Nor shall we conceal the fact that for almost every example adduced in
support of our hypothesis one may be found which rebuts it. The story of the
severed hand in Hauff’s fairy tale certainly has an uncanny effect, and we have
traced that effect back to the castration complex; but most readers will probably
agree with me in judging that no trace of uncanniness is provoked by Herodotus’s
story of the treasure of Rhampsinitus, in which the master-thief, whom the
princess tries to hold fast by the hand, leaves his brother’s severed hand behind
with her instead. Again, the prompt fulfilment of the wishes of Polycrates
undoubtedly affects us in the same uncanny way as it did the king of Egypt; yet our
own fairy stories are crammed with instantaneous wish-fulfilments which produce
no uncanny effect whatever. In the story of ‘The Three Wishes’, the woman is
tempted by the savoury smell of a sausage to wish that she might have one too,
and in an instant it lies on a plate before her. In his annoyance at her
hastiness her husband wishes it may hang on her nose. And there it is, dangling from
her nose.
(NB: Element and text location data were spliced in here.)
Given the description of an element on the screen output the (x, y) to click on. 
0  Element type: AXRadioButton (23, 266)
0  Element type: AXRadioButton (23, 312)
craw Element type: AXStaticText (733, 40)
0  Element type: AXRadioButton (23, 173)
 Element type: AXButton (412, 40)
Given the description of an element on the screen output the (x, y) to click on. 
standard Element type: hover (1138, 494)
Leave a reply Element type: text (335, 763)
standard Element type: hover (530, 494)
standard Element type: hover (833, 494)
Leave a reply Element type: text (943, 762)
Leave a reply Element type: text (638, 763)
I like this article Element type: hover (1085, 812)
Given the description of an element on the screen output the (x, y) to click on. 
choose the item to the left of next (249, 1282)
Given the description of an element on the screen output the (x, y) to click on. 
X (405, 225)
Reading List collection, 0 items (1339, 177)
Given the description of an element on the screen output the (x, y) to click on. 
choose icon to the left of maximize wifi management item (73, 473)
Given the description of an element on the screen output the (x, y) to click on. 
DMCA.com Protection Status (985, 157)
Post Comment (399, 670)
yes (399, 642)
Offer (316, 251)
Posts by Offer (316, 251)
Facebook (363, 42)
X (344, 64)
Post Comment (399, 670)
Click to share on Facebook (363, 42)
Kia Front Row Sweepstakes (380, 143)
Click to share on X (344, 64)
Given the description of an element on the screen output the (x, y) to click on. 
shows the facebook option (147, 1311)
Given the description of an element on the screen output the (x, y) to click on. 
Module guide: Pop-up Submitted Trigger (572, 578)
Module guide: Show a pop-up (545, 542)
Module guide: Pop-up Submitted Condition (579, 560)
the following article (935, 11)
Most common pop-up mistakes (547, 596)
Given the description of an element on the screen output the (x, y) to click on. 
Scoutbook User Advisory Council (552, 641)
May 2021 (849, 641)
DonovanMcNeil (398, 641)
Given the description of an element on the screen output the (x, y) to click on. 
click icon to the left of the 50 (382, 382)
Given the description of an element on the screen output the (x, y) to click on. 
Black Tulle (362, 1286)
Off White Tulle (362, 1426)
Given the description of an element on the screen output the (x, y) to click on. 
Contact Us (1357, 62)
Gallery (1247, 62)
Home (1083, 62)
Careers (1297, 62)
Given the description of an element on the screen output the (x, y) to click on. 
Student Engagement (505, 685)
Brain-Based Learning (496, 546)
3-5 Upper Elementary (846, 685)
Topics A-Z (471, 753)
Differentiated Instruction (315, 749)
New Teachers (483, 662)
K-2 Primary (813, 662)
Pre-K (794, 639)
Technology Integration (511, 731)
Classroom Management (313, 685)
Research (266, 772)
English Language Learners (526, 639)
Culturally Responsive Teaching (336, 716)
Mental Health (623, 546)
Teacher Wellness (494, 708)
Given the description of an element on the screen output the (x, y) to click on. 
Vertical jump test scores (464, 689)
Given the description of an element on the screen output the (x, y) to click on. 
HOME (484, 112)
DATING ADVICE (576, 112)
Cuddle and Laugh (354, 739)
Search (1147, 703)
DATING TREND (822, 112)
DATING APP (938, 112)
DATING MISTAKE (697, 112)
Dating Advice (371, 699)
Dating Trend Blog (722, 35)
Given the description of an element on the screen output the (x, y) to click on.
All this is very striking but not in the least uncanny. Fairy tales
quite frankly adopt the animistic standpoint of the omnipotence of thoughts and
wishes, and yet I cannot think of any genuine fairy story which has anything
uncanny about it. We have heard that it is in the highest degree uncanny when an
inanimate object - a picture or a doll - comes to life; nevertheless in Hans
Andersen’s stories the household utensils, furniture and tin soldiers are alive,
yet nothing could well be more remote from the uncanny. And we should hardly
call it uncanny when Pygmalion’s beautiful statue comes to life.